By Lucy Komisar
You probably never heard of the 1988 Piper Alpha oil rig disaster off the coast of Aberdeen, Scotland. It was the world‘s deadliest oil rig calamity. Occidental Petroleum, the American company which ran the North Sea oil platform with faulty maintenance and safety practices, is happy about that. It tried to bribe a painter who had been on the rig documenting the workers and their conditions.
Coming on the 30th anniversary of the tragedy that killed 167 workers, that is the story of this play, written and directed by Tom Cooper based on interviews conducted by the Glasgow Bletherbox theater company. The music is a good collection of late 70s pop, Scottish music and work songs. The story is of the moment.
Painter Sue Jane Taylor wanted to document the lives of workers. She got permission in 1987 for a week‘s visit to the Piper Alpha oil rig, the biggest platform in the North Sea. Portrayed by Charlaye Blair as The Artist, she is open faced, na¯ve, full of hope and enthusiasm. She puts on a gray protective suit, the men are in orange coveralls.
We see her with workers who tell of their lives. A plumber, Jim (Ross McKinnon), soft and tough at the same time, deals with the fact there are 220 men and one shower and one toilet. Systems maintenance crews work on a platform which is aging. Jim says that says that the platform built for oil is now used for gas and is top heavy.
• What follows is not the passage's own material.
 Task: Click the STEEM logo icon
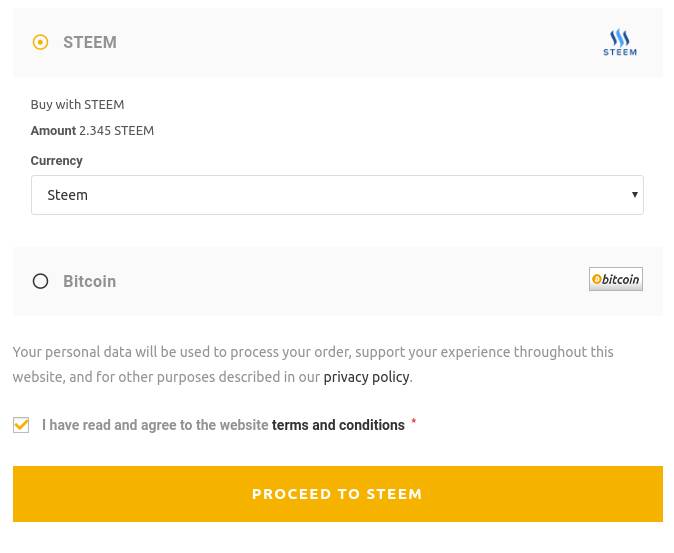click(619, 42)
The result is accidents, fires, gas leaks that you don‘t hear about on “the beach.” No complaints or you get NRB, “not required back.” Taylor remarks on the smell of chemicals from the oil. She returns to London and makes prints of the workers‘ photos. She books a showing of her exhibit of oil workers in Scotland.
Then a loose valve on a gas pump is sent for repair. The new shift is not informed they can‘t use pipework that had a temporary cover and no safety valve. And the system is not shut down. (Occidental might lose profits.) She had remarked how the oil people were showing off new money and flashy cars.
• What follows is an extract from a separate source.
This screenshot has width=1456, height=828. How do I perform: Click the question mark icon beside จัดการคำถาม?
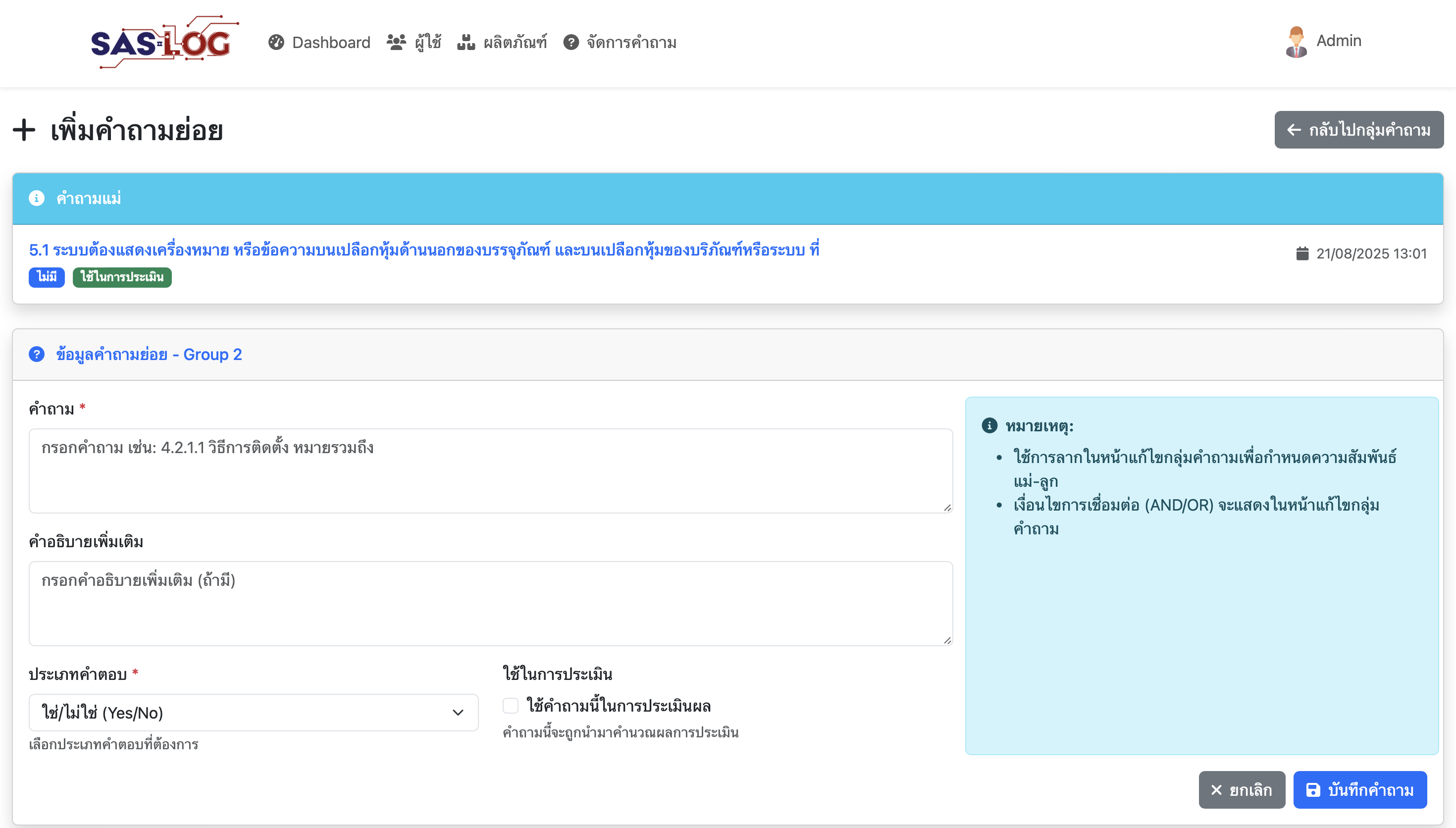pos(571,42)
Gas leaks out under the platform, explodes into flames everywhere. The sprinkling system doesn‘t work. Life rafts don‘t inflate. Some workers jump, some make it to a safety vessel. Others wait in the dark for rescue. 167 men die. Collateral damage. Some 68 survive.
So what does Occidental do? Apologize and promise to indemnify the workers and families and institute big safety changes? The play documents how an Occidental flack calls the artist to his office and attempts to bribe her to pull her exhibit. He says, “We don‘t think it‘s wise your exhibit should go ahead under the circumstance. We‘ll compensate you very generously.”
She says, “They‘re trying to buy my silence.” She gets a lawyer write a letter to Occidental turning down the offer. The survivors and bereaved want the exhibit to remember them, and it opens.
Later, a public inquiry documents the safety failures. But Occidental is never charged or held accountable. Corporations rarely are. Killing people is a crime, except if it‘s done by a powerful corporation. Occidental sells its North Sea assets to the French company Elf, earning $640 million from the deal.
Cooper‘s play, moving and vivid, is important to remind people of how corporations think they can buy people off. They couldn‘t buy the artist off. But they apparently had no problem buying off law enforcers who should have filed charges of manslaughter, at the least.
How do you keep workers‘ history alive when most people don‘t want to read accounts of past sorrows and struggles? One way is through theater. This play is soft, not didactic, but its quietness has an effect. Excellently performed by the cast and smoothly directed by Cooper, it’s a good addition to the theater of labor.
“Part of the Picture.” Written and directed by Tom Cooper. Score written and performed by Brian James O‘Sullivan. Bletherbox at Pleasance Dome, Edinburgh Festival Fringe. August 2017. 8/13/17.